* _Problem details_: Copy every line from the records below that carries the word "will".

(Records excerpted from a collection)
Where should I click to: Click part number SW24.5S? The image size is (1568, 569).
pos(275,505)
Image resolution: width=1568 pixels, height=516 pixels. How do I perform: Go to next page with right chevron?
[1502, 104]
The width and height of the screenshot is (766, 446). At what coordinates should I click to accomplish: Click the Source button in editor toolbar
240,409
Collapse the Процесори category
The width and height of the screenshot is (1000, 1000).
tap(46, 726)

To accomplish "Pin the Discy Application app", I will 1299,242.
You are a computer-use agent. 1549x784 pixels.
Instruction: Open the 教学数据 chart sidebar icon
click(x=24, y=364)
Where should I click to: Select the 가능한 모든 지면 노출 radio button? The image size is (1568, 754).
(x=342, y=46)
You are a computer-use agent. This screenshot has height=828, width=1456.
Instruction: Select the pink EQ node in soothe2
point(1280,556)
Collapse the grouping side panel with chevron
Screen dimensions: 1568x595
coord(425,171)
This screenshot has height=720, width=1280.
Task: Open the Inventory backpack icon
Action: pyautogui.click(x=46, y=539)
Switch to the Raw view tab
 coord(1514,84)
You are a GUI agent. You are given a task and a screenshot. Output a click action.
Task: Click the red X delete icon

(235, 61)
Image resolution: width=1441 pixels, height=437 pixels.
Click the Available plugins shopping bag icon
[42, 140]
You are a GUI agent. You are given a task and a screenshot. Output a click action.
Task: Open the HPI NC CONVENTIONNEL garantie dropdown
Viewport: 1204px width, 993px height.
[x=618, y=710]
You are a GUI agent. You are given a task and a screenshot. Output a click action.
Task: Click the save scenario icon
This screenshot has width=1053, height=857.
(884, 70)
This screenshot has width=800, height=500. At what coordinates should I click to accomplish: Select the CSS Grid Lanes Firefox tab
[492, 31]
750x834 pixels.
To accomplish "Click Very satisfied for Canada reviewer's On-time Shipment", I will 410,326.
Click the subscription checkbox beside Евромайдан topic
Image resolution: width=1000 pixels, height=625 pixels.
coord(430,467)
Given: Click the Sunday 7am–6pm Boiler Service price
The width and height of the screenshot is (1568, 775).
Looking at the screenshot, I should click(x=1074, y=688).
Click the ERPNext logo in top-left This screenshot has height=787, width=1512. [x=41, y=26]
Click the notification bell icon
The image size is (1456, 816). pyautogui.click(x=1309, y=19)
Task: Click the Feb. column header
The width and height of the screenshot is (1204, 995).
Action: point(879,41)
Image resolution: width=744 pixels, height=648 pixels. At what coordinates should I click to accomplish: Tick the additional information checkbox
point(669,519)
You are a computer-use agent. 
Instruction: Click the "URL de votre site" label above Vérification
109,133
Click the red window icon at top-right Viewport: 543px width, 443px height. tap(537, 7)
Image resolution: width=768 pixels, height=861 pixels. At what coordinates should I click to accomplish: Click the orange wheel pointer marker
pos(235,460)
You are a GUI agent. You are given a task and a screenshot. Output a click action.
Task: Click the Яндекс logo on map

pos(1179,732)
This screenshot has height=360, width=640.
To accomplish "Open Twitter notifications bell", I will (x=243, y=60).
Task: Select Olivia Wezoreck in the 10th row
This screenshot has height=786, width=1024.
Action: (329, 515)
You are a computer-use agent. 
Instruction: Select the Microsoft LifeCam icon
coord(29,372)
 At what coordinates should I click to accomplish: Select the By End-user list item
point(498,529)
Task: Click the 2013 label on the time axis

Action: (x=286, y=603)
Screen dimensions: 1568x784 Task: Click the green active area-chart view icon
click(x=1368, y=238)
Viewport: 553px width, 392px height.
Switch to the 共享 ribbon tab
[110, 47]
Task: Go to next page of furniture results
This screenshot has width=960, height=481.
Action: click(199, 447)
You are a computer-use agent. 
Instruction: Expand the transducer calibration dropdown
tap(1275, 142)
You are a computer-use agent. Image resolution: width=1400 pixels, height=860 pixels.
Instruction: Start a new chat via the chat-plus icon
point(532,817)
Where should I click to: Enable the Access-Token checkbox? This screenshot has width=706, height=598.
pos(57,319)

* _Your solution_:
To accomplish "Pin the Discy Application app", I will 1299,242.
To accomplish "Click Very satisfied for Canada reviewer's On-time Shipment", I will 410,326.
To accomplish "Open Twitter notifications bell", I will (x=243, y=60).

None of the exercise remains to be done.